There are a wide array of type conversions you can carry out in R. They are listed below.
as.character()
as.numeric()
as.integer()
R Data Cleaning Cheat Sheet Printable
as.logical()
as.factor()
String manipulation in R comes in handy when you are working with datasets that have a lot of text based elements.
In order to change all the text to uppercase or lowercase in a particular column we need to execute the code shown below:
#Making all uppercase
data$Parking<-toupper(data$Parking)
#Making all Lowercase
data$Parking<-toupper(data$Parking)
If we want to trim the whitespaces in the next under a column we need to use the code shown below:
#Installing and loading the required packages
install.packages(“stringr”)
library(stringr)
#Trimming all whitespaces
data$Dist_Taxi<-str_trim(data$Dist_Taxi)
If we want to replace a particular word or letter under a column we can do so using the code below:
#Replacing “Not Provided” with “Not Available”
data$Parking<-str_replace(data$Parking,”Not Provided”,”Not Available”)
In order to replace the outliers with the summary statistics like median the following code is used.
#Replacing the outliers of a particular column with median
vec1<-boxplot.stats(data$Dist_Taxi)$out;
data$Dist_Taxi[data$Dist_Taxi %in% vec1]<-median(data$Dist_Taxi)
The next section will show you how to deal with your missing values:
#Checking for missing values in the entire dataframe
any(is.na(data))
#Checking for the total number of missing values in the entire dataframe
sum(is.na(data))
#Checking for the total number of missing values in a particular column
sum(is.na(data$Dist_Taxi))
#Eliminating missing values completely from the entire dataframe
na.omit(data)
#Eliminating missing values completely from a particular column
na.omit(data$Dist_Taxi)
#Replacing the NA’s in the entire dataframe with ‘0’s
data[is.na(data)]<- 0
#Replacing the NA’s in a particular column with ‘0’s
data$Dist_Taxi[is.na(data$Dist_Taxi)]<-0
#Replacing the NA’s in a particular column with a summary statistics like median
data$Dist_Taxi[is.na(data$Dist_Taxi)]<-median(data$Dist_Taxi)
Suppose we want to unite two columns in our data frame we can do so using the code shown below:
#Installing and loading the required package
install.packages(“tidyr”)
library(tidyr)
data1<-unite(data = data,col = city_category_with_parking,City_Category,Parking)
View(data1)
The unite() function takes 4 arguments – The data frame, the new column name, the first column and the second column name that you want to unite.

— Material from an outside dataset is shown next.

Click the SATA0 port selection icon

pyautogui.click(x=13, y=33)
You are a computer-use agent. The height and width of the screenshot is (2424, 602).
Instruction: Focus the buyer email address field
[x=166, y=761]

Conversely we can also separate a column as shown below:
data2<-separate(data = data1,city_category_with_parking,c(“City_Category”,”Parking”), sep = “-“)
View(data2)
The separate() function takes 4 arguments – The data frame, the column that we want to separate, the names of the new columns and the indicator at which we want the column to be separated at.
steps 1 to 3 above gives you a relatively clean dataset. Always keep exploring new ways that you can clean your data and never stop exploring.
R Data Cleaning Cheat Sheet Pdf
Happy Cleaning!
Data Cleaning In R
About Chandana:
Cheat Sheet Dplyr
Chandana is B.E. She was working as Analyst Intern with Nikhil Guru Consulting Analytics Service LLP (Nikhil Analytics), Bangalore.